Quattro mori e canti sardi in Antartide: ingegnere barbaricino e chef cagliaritano sperimentano la vita su Marte

ANTARTIDE. Cosa ci fanno un ingegnere elettronico barbaricino, uno chef cagliaritano e la bandiera dei quattro mori in Antartide, a una temperatura media di 40 gradi sotto zero, con il sole che splende 24 ore su 24? Semplice: preparano un buon piatto, accompagnati da un canto isolano (dillaru) e fanno conoscere la Sardegna anche in quell'angolo remoto del mondo. E lo fanno mentre sperimentano la sopravvivenza dell'uomo in condizioni estreme, nell'ambito della preparazione di una missione su Marte.

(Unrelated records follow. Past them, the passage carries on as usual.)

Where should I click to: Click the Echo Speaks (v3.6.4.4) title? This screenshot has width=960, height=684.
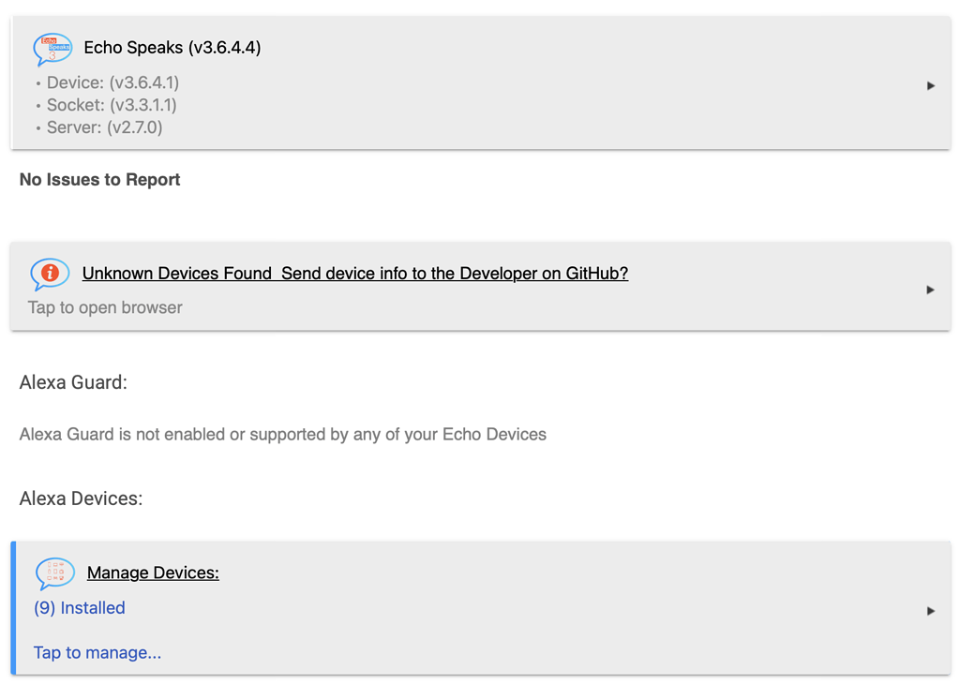[173, 48]
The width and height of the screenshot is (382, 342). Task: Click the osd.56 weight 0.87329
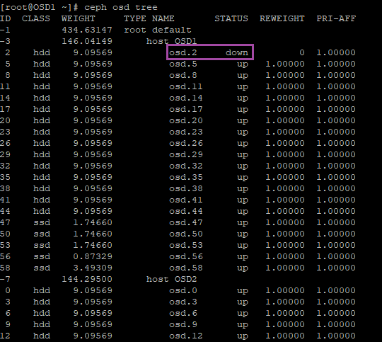pos(93,256)
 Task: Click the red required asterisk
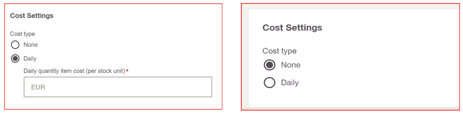(127, 70)
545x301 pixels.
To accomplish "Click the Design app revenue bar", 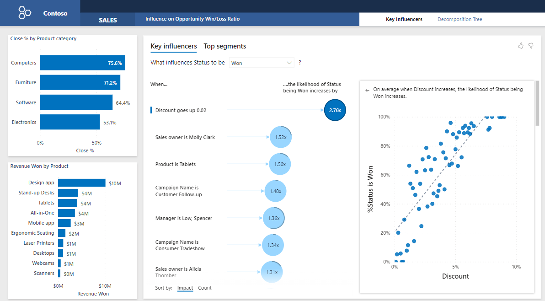I will 81,183.
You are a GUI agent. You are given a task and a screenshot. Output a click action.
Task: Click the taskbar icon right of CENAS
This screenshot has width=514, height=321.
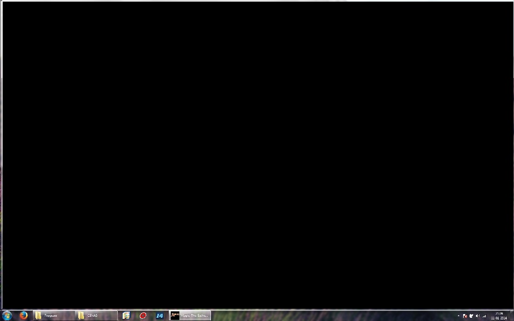click(x=126, y=316)
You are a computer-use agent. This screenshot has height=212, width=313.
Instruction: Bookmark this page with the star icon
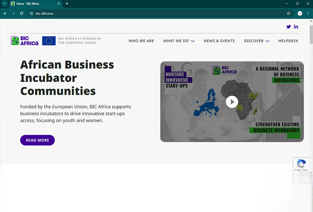point(288,13)
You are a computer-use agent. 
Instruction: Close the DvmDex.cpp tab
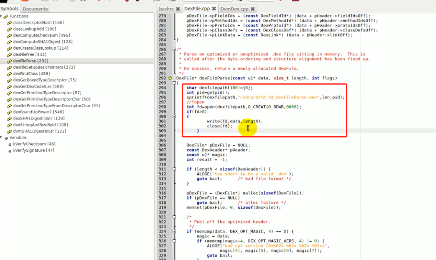(x=252, y=9)
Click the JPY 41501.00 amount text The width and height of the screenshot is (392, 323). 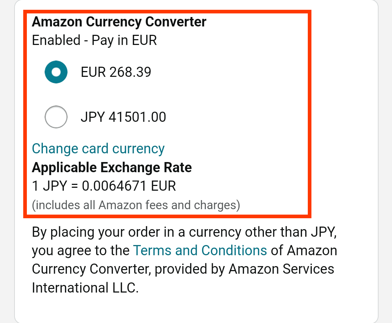[x=123, y=117]
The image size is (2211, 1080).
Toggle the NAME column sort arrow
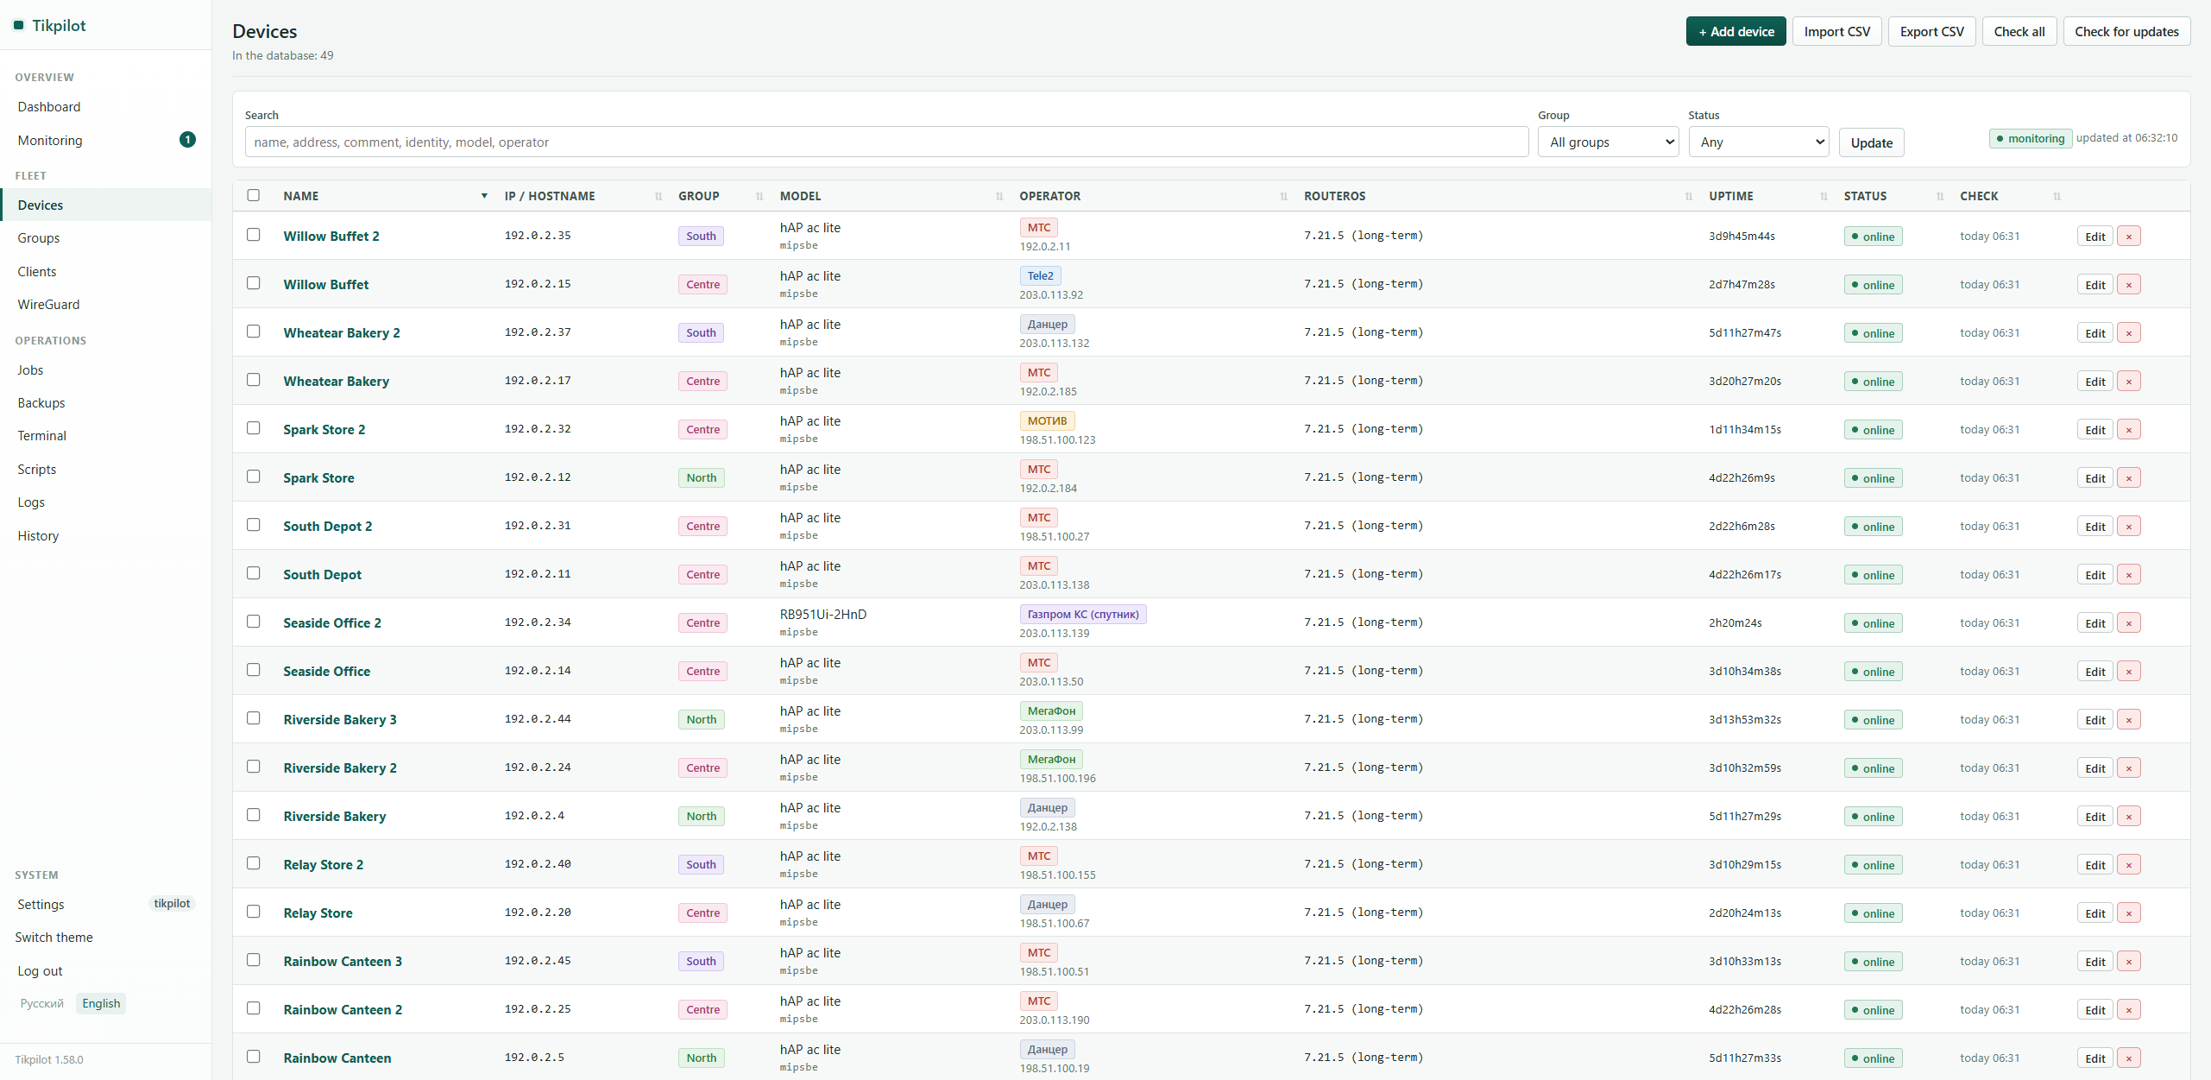point(484,196)
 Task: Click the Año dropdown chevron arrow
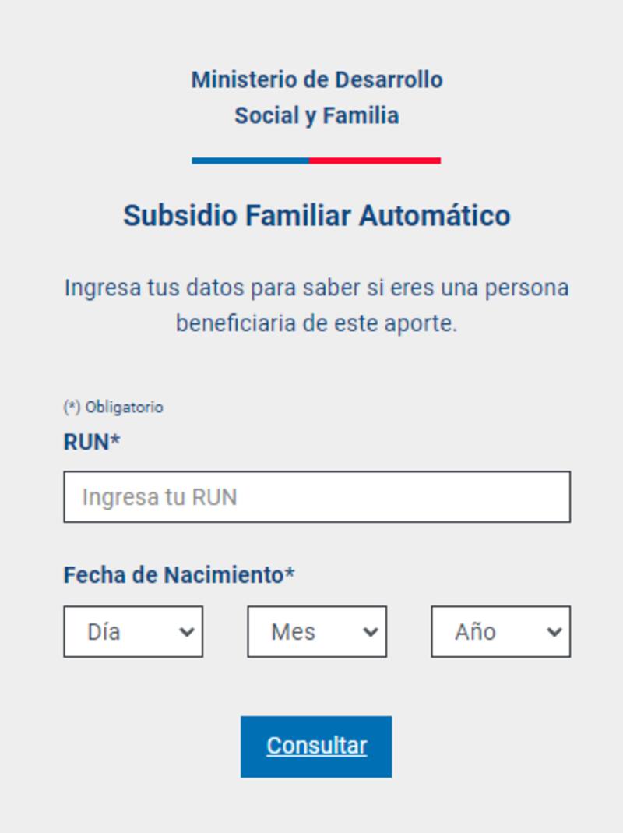(x=555, y=632)
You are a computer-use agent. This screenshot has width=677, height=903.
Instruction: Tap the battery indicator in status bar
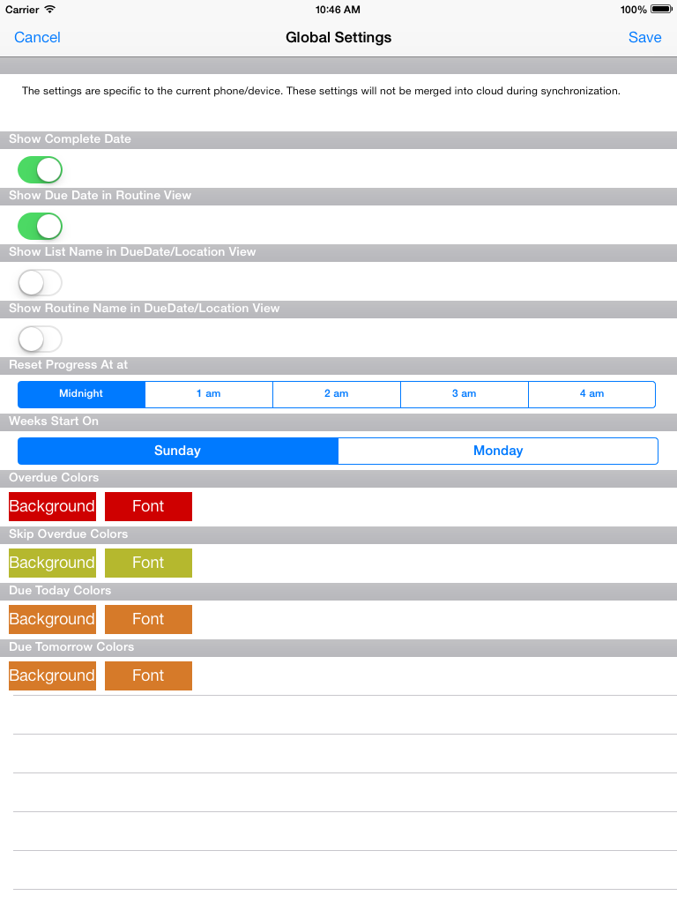(660, 10)
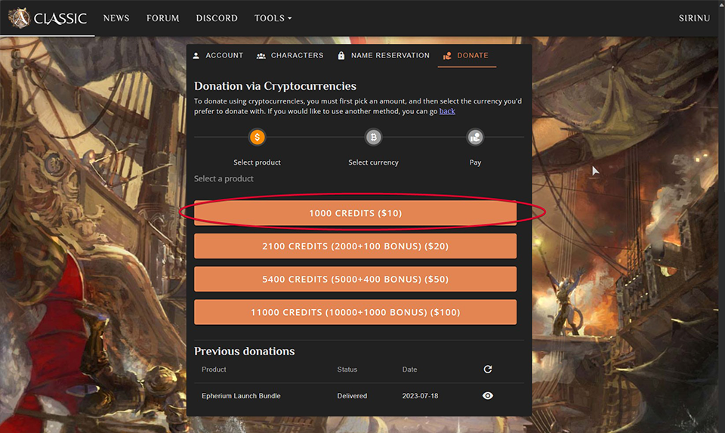This screenshot has height=433, width=725.
Task: Refresh the previous donations list
Action: (488, 370)
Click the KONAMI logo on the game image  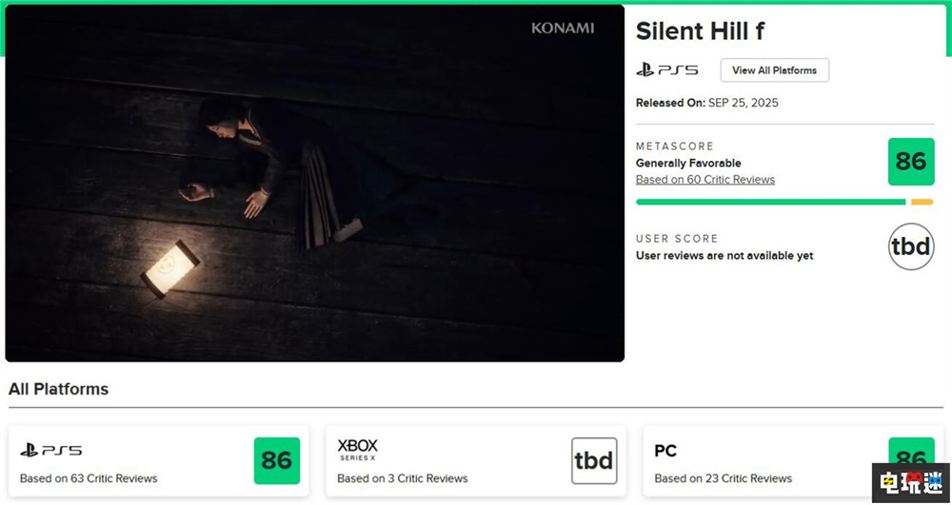click(x=563, y=29)
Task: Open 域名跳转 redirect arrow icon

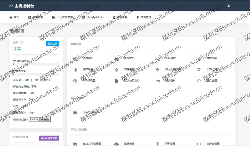Action: coord(158,81)
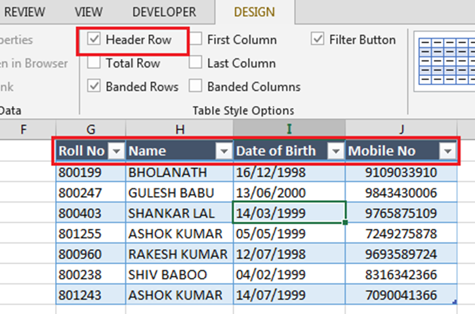This screenshot has height=314, width=475.
Task: Open the Date of Birth filter dropdown
Action: [335, 151]
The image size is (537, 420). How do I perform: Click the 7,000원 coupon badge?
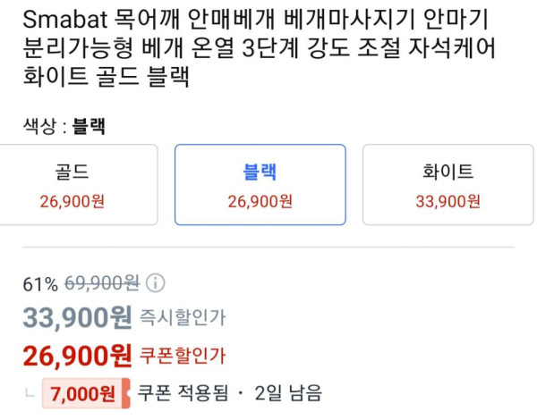pos(83,392)
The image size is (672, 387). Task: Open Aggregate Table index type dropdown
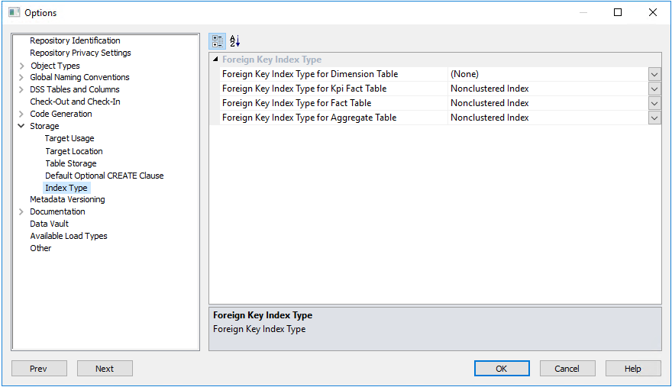[x=654, y=118]
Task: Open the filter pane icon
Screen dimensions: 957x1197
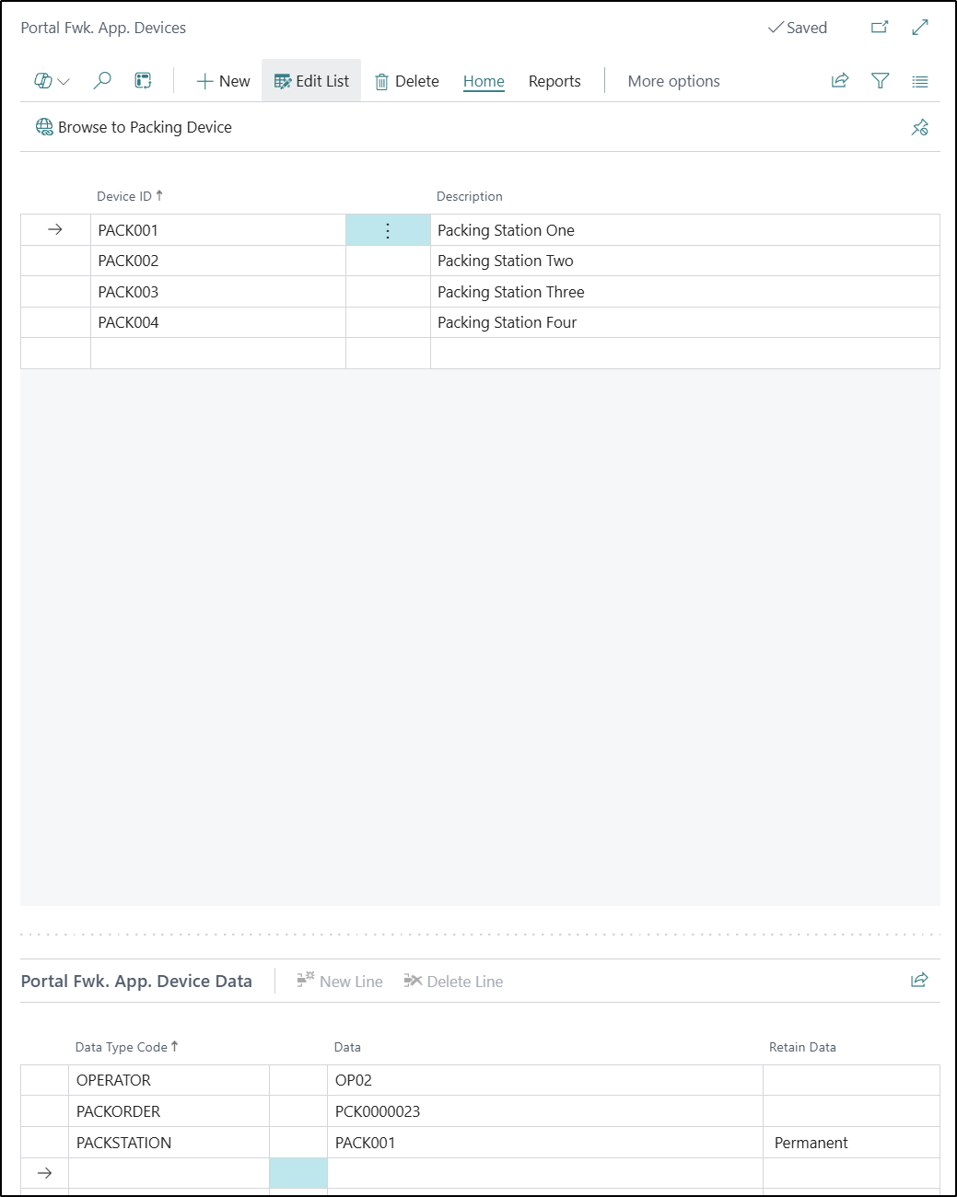Action: click(x=880, y=81)
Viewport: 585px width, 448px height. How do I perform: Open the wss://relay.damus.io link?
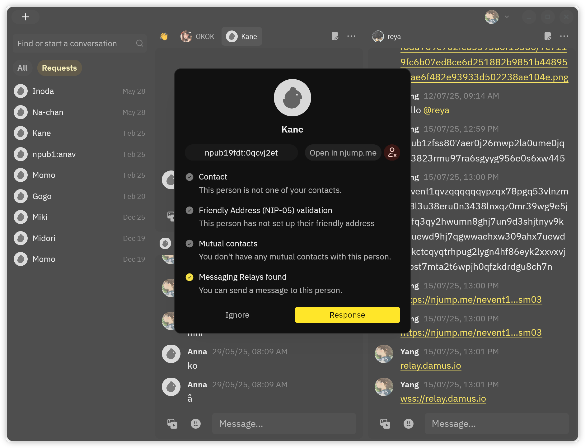(443, 399)
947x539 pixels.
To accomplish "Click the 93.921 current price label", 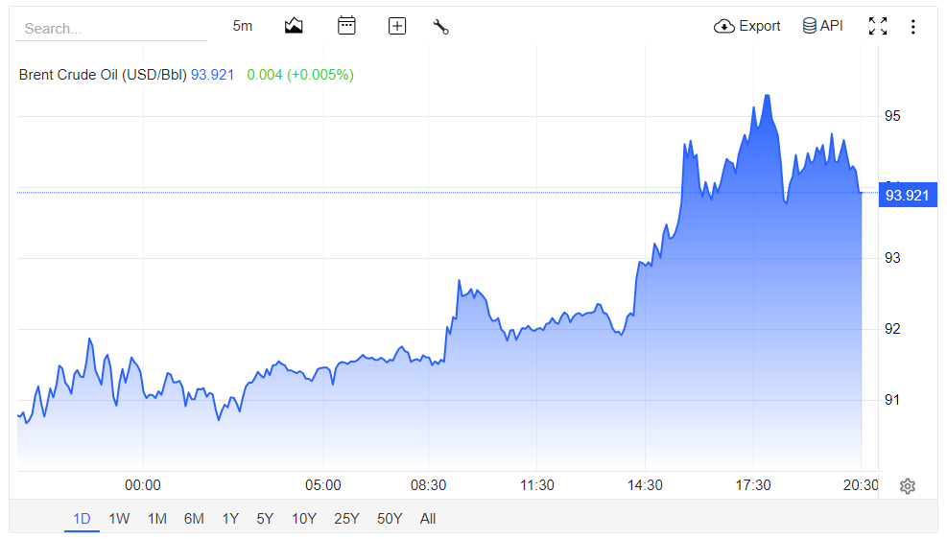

L'intervista a Marco Buttu prima della partenza

Fantascienza? No: è quello che sta succedendo in queste ore e in questi mesi nella Concordia Station, la stazione di studio in Antartide, dove il ricercatore di Gavoi Marco Buttu e lo chef di origine cagliaritana Franco Lubelli stanno partecipando (in tutto sono 13 temerari) alla spedizione nel deserto di ghiaccio: un anno nella base italo-francese gestita da Enea (l'Agenzia nazionale per le nuove tecnologie, l'energia e lo sviluppo economico) e Ipev ((Institut Polaire Paul-Emile Victor) per testare le risposte del corpo umano a condizioni estreme, come quelle che si potrebbero riscontrare su Marte. Tanto che l'altipiano antartico che li ospita viene chiamato "Marte bianco". 

 

Scienza, certo, ma anche un po' di svago, per ingannare le lunghe giornate che nella stagione estiva (a meno 40 gradi) passano con il sole che non tramonta mai. E allora ecco Buttu, in verticale sul ghiaccio, avvolto nella sua bandiera, quella dei quattro mori, che nel giorno del suo compleanno annuncia ai conoscenti: 

Carissimi, spero stiate tutti bene ? Per me oggi sarà un compleanno particolare, il primo lontano dalla mia amata isola. L'anno scorso lo trascorsi in compagnia di mia moglie, in modo semplice come piace a me: una lunga nuotata nel mare di Chia, l'intera spiaggia per noi. Quest'anno tutt'altra storia, mi sento più vicino al resto dell'Universo che alla Terra. È impressionante, ovunque mi giri unaimmensa piatta distesa bianca mi separa dall'orizzonte, il Sole 24h/24h, temperature sui -35/-40, nessuna forma di vita attorno a me, se non i restanti esseri umani che popolano Concordia Station. Ecco perché questo posto viene chiamato "white Mars", ovvero Marte bianca. Ci sono dei momenti in cui mi sembra di vivere all'interno di un film di fantascienza. Non è semplice per il corpo umano ambientarsi, ma nonostante ciò mi sento in forma e non posso chiedere di meglio ?? La stagione estiva è quasi a regime, siamo in 65, e oggi con il grande chef Francesco Lubelli , originario di Cagliari, prepareremo una cena sarda per tutti ??Appenderemo la bandiera dei 4 mori in cucina, e accompagnati dalla musica di un "dillaru" avremo il grande onore di far conoscere la Sardegna in questo angolo sperduto del pianeta ?? In questo modo mi sentirò un po' meno lontano da casa ? Un grandissimo abbraccio, a presto ❤️❤️❤️.